Los datos son alarmantes. Según Marcio Pochman y Jesse Souza, que
reemplazó a Pochman en la presidencia de IPEA, son sólo 71.000
personas (el 1% de la población, que representa solo el 0,05% de los
adultos), los multimillonarios brasileños que controlan prácticamente
nuestras riquezas y nuestras finanzas y a través de ellas el juego
político. Esta clase adinerada, que Jesse Souza llama la clase
privilegiada, además de ser socialmente perversa es muy hábil, pues
se articula nacional e internacionalmente de manera que siempre
consigue maniobrar el poder del Estado en su beneficio.
Estimo que su logro más reciente fue inclinar la orientación de la
política
de
los
gobiernos
de
Lula-Dilma
hacia
sus
intereses
económicos y sociales, a pesar de las intenciones originales del
gobierno de practicar una política alternativa, propia de un hijo de la
pobreza y del caos social, como era el caso de Lula.

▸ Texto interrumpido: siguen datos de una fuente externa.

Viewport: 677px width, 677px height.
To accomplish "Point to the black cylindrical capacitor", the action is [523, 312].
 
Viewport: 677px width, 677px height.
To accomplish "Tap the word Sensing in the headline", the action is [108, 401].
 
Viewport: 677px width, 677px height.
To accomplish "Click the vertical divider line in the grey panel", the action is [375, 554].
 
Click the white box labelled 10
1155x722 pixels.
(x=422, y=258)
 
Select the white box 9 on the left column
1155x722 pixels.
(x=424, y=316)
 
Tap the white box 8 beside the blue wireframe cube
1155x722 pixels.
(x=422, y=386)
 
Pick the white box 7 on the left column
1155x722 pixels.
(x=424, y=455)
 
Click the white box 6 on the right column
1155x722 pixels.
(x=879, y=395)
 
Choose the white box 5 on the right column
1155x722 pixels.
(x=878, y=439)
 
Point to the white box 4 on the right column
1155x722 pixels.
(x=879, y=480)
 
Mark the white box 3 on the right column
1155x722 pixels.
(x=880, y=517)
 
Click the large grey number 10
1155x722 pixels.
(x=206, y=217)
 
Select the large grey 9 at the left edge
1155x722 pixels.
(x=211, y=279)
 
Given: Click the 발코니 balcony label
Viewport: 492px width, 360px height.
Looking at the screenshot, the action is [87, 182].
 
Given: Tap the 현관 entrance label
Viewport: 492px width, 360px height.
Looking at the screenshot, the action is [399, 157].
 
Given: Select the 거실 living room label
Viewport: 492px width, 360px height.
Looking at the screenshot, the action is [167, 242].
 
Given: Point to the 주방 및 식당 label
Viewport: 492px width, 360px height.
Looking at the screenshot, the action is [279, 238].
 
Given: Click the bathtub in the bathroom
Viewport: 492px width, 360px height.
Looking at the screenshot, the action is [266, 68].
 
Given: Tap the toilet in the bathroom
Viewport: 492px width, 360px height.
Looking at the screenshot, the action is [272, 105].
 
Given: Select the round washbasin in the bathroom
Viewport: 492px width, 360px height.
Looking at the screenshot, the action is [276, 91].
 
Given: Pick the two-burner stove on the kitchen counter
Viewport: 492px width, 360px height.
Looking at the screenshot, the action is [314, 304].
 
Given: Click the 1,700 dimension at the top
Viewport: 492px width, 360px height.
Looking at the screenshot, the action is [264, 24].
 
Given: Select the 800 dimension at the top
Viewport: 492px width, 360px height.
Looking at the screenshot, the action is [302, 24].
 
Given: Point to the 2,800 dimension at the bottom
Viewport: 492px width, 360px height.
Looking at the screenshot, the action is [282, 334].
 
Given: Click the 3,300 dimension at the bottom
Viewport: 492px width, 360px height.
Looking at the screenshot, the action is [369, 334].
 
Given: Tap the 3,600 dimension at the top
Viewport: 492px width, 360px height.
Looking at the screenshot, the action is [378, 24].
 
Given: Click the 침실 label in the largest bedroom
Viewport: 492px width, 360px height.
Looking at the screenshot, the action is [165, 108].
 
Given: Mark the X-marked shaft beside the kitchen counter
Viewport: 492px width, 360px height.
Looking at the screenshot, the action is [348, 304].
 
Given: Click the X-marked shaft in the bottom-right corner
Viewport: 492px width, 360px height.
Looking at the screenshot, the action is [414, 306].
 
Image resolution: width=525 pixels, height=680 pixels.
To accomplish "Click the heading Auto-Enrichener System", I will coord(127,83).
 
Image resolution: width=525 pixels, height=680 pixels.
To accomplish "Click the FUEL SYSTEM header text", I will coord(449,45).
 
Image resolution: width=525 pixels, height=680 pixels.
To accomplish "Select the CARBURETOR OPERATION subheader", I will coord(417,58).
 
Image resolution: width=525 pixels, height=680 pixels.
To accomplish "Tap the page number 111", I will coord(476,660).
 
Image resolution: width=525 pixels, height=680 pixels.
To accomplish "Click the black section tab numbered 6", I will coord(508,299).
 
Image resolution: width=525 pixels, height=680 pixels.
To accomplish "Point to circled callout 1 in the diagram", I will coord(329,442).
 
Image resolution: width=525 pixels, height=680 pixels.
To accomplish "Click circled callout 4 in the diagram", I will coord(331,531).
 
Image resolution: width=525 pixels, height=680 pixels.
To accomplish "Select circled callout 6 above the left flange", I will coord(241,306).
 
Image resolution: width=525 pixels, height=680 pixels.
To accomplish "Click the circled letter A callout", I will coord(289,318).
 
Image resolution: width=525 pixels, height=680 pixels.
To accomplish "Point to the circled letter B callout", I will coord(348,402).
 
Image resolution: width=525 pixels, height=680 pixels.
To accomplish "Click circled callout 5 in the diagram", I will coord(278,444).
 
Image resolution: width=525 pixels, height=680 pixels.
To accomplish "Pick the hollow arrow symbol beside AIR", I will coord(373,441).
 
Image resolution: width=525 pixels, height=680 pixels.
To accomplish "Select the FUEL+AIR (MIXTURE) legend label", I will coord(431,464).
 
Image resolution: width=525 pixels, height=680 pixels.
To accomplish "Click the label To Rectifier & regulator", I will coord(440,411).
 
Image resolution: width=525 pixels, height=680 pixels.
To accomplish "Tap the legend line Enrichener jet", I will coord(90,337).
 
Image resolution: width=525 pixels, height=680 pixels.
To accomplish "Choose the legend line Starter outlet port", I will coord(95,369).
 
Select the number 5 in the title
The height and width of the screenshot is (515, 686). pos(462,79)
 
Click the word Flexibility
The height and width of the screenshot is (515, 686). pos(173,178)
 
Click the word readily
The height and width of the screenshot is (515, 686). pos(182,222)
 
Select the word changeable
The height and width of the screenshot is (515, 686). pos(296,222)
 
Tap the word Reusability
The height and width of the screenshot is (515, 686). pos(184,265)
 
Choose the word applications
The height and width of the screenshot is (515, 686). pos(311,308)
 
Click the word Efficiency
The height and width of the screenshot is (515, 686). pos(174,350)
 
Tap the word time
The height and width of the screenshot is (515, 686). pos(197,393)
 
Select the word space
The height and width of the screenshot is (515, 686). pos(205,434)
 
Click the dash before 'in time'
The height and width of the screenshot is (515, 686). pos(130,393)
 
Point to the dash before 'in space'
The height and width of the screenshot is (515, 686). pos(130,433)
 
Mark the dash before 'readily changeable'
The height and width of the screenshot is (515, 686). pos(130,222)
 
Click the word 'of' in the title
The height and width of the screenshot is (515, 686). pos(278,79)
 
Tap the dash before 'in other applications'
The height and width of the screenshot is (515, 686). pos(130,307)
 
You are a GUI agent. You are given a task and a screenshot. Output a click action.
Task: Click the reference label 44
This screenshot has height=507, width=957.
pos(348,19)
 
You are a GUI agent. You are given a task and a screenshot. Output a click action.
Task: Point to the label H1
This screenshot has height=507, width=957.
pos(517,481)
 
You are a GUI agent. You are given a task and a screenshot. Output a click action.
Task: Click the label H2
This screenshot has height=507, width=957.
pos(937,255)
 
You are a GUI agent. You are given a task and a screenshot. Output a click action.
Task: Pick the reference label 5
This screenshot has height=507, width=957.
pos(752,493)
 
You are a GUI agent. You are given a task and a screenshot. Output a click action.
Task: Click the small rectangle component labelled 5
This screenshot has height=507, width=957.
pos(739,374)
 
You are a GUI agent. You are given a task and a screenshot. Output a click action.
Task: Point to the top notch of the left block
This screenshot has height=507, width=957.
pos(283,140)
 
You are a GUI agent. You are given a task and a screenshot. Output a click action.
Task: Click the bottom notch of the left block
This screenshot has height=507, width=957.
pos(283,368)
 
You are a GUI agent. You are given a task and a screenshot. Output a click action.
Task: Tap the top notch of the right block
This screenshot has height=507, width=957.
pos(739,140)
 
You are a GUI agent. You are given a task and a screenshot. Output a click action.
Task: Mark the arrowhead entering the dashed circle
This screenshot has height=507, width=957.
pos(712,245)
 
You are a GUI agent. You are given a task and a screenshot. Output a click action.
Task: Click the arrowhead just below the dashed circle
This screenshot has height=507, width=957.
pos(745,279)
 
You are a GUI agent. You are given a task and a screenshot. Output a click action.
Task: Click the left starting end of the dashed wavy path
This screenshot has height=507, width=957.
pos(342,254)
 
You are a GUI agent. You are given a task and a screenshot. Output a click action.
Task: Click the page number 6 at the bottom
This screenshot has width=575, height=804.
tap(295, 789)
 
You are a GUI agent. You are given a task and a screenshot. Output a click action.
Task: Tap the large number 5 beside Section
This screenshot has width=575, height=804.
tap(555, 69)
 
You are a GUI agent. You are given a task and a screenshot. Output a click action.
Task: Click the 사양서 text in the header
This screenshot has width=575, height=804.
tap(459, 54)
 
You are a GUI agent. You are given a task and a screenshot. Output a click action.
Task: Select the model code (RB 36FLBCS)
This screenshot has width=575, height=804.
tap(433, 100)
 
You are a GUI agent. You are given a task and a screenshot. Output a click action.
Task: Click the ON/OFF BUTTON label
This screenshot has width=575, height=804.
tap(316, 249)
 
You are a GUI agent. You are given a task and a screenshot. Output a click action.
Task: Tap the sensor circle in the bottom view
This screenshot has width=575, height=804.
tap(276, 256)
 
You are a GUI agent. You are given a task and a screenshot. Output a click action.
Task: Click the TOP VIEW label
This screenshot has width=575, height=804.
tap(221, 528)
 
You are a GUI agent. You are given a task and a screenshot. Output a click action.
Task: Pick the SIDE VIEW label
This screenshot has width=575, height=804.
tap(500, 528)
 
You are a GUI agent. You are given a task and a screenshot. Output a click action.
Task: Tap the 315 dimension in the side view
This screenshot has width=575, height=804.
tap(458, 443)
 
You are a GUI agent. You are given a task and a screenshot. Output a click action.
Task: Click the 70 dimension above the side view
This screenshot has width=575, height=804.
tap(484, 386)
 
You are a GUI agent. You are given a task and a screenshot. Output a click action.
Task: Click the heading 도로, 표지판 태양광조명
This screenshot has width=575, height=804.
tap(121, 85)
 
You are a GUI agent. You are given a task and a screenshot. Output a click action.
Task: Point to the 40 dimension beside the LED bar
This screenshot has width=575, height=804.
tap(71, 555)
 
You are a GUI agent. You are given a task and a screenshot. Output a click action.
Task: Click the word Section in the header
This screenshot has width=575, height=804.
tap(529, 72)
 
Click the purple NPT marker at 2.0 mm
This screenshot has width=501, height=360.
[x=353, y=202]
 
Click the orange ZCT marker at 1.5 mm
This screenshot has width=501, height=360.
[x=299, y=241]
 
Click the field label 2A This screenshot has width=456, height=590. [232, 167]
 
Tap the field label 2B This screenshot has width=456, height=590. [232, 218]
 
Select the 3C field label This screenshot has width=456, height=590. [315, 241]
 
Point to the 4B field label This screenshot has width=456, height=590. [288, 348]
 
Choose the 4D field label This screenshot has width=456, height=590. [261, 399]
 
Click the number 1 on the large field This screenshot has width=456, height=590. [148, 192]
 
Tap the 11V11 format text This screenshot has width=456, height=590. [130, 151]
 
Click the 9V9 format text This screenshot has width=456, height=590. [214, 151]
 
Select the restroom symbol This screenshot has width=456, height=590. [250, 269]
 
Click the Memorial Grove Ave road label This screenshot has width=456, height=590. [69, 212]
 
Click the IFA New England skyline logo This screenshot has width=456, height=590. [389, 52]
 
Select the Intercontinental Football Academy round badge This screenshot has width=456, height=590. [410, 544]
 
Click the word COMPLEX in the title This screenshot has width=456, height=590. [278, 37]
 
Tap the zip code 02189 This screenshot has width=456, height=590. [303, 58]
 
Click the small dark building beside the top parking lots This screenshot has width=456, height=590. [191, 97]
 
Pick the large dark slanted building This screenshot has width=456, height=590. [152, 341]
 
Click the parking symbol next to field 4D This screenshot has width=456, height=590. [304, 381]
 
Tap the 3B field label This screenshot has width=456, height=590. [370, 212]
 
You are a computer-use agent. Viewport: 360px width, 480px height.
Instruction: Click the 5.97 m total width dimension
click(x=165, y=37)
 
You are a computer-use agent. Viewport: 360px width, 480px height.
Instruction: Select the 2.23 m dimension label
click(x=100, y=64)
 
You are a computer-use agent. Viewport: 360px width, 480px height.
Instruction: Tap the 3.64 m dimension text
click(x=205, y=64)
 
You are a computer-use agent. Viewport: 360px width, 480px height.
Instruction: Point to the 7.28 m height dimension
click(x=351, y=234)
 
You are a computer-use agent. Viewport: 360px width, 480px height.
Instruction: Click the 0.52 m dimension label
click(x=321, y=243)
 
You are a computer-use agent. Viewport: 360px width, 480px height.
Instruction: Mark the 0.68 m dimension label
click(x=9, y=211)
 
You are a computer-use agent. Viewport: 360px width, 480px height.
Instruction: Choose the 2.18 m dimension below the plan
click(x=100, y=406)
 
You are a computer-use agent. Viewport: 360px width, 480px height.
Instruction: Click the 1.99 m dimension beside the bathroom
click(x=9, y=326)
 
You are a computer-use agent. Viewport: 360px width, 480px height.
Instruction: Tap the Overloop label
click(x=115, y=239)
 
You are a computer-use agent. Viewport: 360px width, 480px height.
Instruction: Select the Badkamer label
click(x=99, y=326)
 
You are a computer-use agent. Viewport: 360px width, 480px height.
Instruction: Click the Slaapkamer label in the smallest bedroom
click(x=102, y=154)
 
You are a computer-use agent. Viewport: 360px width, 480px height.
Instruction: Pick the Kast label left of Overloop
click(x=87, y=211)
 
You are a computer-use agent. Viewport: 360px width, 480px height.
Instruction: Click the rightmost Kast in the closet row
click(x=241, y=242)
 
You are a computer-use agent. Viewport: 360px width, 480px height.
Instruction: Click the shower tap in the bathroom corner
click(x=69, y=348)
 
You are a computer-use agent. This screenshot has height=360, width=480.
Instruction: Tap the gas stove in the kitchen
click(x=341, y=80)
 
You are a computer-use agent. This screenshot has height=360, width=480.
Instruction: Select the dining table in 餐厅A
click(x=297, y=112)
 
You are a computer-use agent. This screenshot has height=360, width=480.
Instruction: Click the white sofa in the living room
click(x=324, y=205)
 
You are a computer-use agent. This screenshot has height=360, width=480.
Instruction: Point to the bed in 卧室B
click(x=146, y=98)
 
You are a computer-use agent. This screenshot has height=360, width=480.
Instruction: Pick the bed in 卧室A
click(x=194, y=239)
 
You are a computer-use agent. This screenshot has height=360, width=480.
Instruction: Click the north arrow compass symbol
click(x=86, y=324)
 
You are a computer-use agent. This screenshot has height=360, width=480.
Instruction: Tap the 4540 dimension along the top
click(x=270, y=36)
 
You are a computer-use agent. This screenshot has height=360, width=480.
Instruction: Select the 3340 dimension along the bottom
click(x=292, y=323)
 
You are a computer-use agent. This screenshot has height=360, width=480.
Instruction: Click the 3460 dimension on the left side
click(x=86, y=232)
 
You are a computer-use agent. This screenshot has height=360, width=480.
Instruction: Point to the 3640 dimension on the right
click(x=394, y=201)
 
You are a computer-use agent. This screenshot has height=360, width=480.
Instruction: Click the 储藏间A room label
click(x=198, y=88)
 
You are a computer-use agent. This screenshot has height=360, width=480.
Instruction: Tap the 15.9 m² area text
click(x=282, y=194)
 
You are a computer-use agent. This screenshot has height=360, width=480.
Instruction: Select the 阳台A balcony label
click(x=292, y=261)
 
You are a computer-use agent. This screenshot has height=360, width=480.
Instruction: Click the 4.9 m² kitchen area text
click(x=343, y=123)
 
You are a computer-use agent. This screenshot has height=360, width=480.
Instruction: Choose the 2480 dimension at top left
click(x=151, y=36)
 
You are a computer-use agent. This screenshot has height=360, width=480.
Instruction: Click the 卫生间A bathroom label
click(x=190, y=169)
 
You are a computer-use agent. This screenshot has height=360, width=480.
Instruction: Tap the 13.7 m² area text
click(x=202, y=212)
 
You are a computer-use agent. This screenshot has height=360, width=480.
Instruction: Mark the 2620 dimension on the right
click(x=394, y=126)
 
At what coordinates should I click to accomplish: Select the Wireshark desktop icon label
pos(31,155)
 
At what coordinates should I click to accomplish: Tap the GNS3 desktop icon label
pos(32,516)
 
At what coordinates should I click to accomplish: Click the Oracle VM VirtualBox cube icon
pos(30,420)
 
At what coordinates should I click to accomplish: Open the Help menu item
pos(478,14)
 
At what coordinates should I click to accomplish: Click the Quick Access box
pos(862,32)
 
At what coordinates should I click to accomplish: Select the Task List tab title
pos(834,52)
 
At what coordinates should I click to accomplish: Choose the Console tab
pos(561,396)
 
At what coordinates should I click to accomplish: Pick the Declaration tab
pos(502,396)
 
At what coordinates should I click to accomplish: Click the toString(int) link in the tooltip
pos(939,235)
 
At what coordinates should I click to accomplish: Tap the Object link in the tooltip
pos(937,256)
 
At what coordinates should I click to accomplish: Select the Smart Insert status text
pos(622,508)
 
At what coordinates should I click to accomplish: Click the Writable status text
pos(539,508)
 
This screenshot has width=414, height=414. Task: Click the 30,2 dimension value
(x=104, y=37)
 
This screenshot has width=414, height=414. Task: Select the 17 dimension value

Con el pretexto de asegurar la gobernabilidad y de evitar el caos
sistémico, como se alegaba, esta clase privilegiada consiguió imponer
lo que le interesaba: mantener inalterable la lógica acumuladora del
capital. Los proyectos sociales del gobierno no obligaban a renunciar
a nada, antes bien eran adecuados para sus propósitos. Llegaban a
decir entre sí, que en lugar de que nosotros, la élite, gobernemos el
país, es mejor que gobierne el PT, manteniendo intocables nuestros
intereses históricos, con la ventaja de ya no tenemos ninguna
oposición. Él firma nuestros proyectos esenciales.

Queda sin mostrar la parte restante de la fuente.